Zaleppa v. Siewell, 208, 9 A.3d 632 (Pa. Super. 2010)

In Zaleppa v. Siewell, a 69 year old woman was injured in a car accident and
subsequently obtained a judgment in the amount of $15,000.00 against the driver
who hit her vehicle.  The jury determined that $5,000.00 of the $15,000.00 would be allocated to provide for future medical expenses associated with her injuries.  Defendant filed a motion requesting the court to name Medicare as the payee of the $5,000.00 to ensure that Medicare would recover conditional payments. The trial court denied Defendant’s requested relief.

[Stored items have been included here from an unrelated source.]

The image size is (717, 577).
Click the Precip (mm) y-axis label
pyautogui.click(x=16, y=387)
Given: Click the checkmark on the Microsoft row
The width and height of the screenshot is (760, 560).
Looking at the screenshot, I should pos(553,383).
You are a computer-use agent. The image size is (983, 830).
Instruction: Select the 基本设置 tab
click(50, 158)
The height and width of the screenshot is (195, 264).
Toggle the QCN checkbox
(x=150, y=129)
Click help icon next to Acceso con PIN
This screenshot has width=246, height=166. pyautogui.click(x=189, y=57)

On appeal, the court noted that there was no evidence presented to show that Medicare had even paid any conditional payments to the Plaintiff and that the Medicare Secondary Payer Act bars private entities from essentially asserting the interests of the government by insisting that Medicare be named as payee on the settlement check.

 

Schexnayder v. Scottsdale Insurance Co., 2011 U.S. Dist. LEXIS 83687 (W.D.la. July 28, 2011)

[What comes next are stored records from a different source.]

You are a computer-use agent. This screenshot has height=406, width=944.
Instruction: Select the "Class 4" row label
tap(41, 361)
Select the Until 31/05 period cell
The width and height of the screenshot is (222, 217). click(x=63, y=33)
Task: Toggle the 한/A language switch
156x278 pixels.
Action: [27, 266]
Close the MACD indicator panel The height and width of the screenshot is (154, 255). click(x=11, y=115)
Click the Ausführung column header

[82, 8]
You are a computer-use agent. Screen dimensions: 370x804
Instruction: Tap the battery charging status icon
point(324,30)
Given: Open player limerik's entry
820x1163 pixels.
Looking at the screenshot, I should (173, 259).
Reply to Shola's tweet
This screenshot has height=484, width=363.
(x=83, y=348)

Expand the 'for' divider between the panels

This case involved both a workers’ compensation claim as well as a third-party liability claim.

In Schexnayder, plaintiff was injured in an automobile accident while working.  Settlement was reached in both the plaintiff’s workers’ compensation action and liability action.  The liability settlement provided a Medicare set aside allocation in order to protect Medicare’s interest under the Medicare Secondary Payer Act.  CMS approval was
sought but was however, advised that the proposed Medicare set aside would not
be reviewed or approved in the not too distant future.  The reason for that response from CMS was neither due to the fact that the plaintiff was not a Medicare beneficiary nor
within 30 months of qualifying for Medicare.

The court stated that Medicare does not currently require or approve Medicare set asides when personal injury lawsuits settle, nor do they have a current policy or procedure in effect regarding the adequacy of future medical expenses set aside in liability cases.

The court held that the amount of money allocated to future medical expenses (as evidenced in the settlement agreement), reasonably accounted for Medicare’s interest.